Multiple CT scans increase “incidentaloma” risk

Children at emergency departments in the U.S. had five times as many CT scans in 2008 as they did in 1995, according to a recent study, increasing not only risks associated with radiation exposure but also risk of “incidentalomas,” the term physicians use for incidental findings that could be (but probably aren’t) cancer.

In addition, the study, published in the journal Radiology, found that 6% of pediatric visits to the ER involved a CT scan, while an earlier study by the same research group, led by Dr. David Larson at Cincinnati Children’s Hospital Medical Center, found an even greater rise in scanning during adult ER visits, with 25 percent of patients age 65 and older and 12 to 16 percent of younger adults getting a CT scan in 2007. CTs of the abdomen and pelvis were the most likely to turn up an incidental finding.

An earlier study published in the Archives of Internal Medicine found that nearly 40 percent of CT and MRI scans performed for research purposes at the Mayo Clinic from January through March 2004 turned up at least one incidental finding. In the 35 patients in whom doctors took further action (i.e. additional testing, specialist consultation, or surgery), only six were judged by researchers to have clearly benefited from an investigation, while in the rest there was no clear benefit or clear harm, such as complications from surgery for a benign tumor.

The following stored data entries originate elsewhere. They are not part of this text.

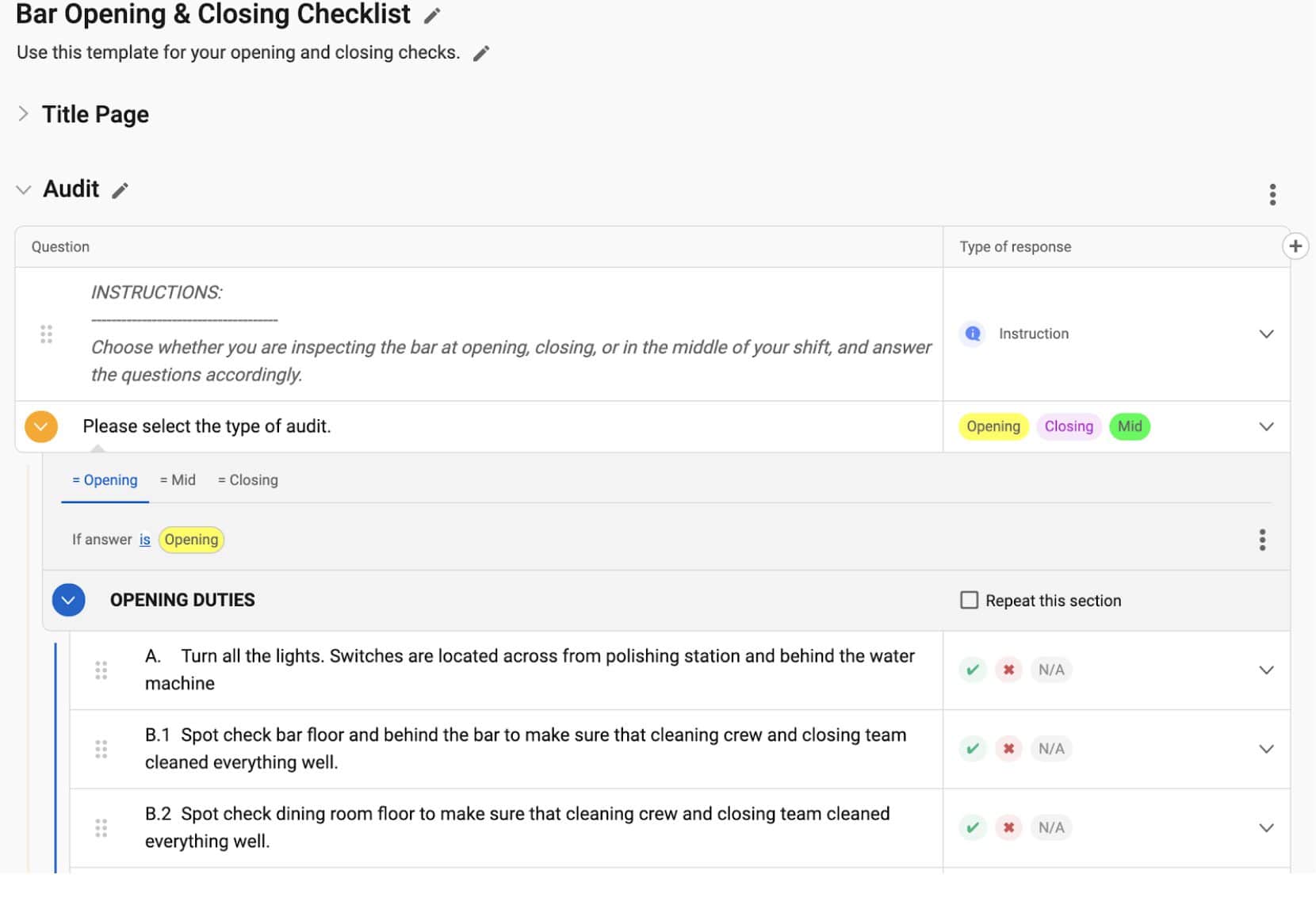Toggle the orange logic button for audit type question
The image size is (1316, 905).
pyautogui.click(x=41, y=426)
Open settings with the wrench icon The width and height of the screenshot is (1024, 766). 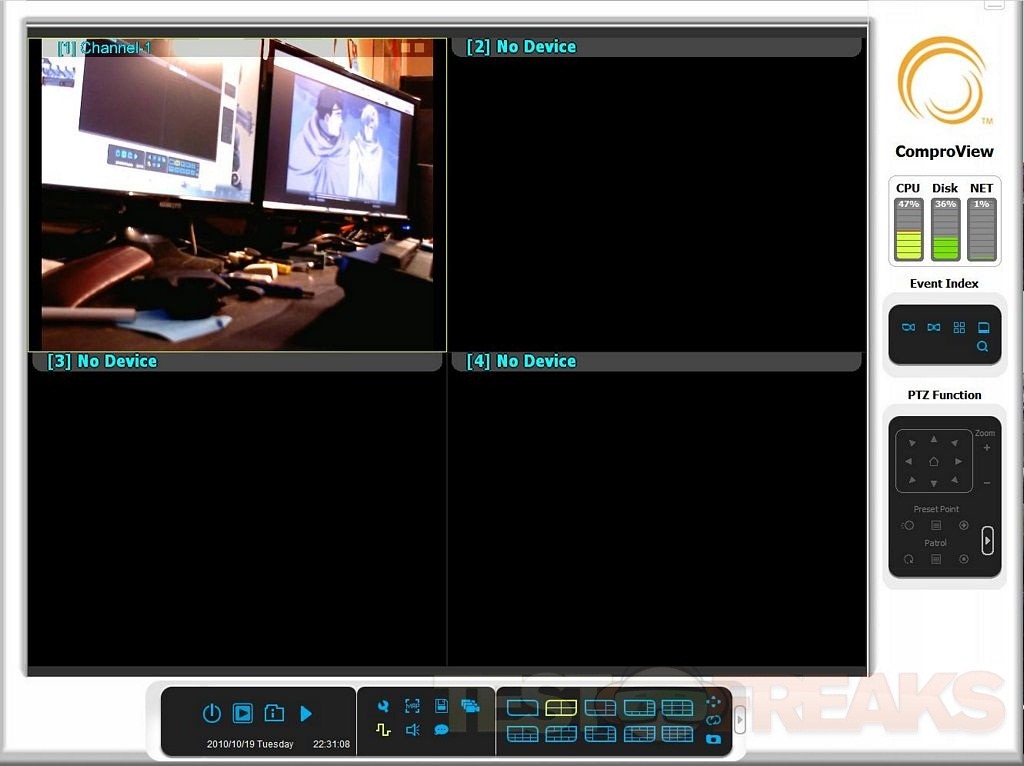[x=383, y=706]
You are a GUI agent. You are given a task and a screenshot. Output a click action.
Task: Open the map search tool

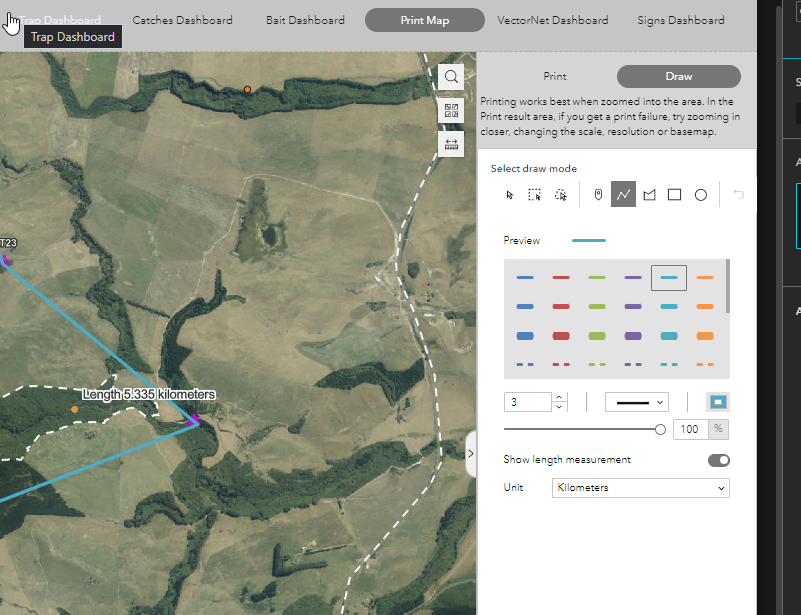451,77
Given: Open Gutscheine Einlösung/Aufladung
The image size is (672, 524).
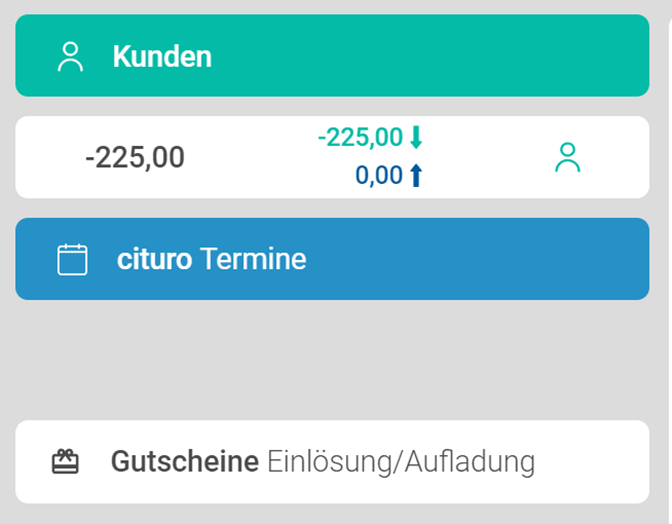Looking at the screenshot, I should tap(332, 462).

In response to growing concern about the rising numbers of incidentaloma, the American College of Radiology recently published detailed guidance for clinicians about how to approach such findings, and warns physicians that “subjecting a patient with an incidentaloma to unnecessary testing and treatment can result in a potentially injurious and expensive cascade of tests and procedures.” The college advises physicians to carefully consider an individual patient’s risk for cancer in deciding whether or not to recommend further evaluation.

It also advised patients who are told about an incidental finding to seek a second opinion to verify that the radiologist’s interpretation of their scan is correct, to adopt a “healthy skepticism” about testing, and only to consent to scans absolutely necessary to establish a diagnosis or plan of action, rather than to those ordered “just to be sure.”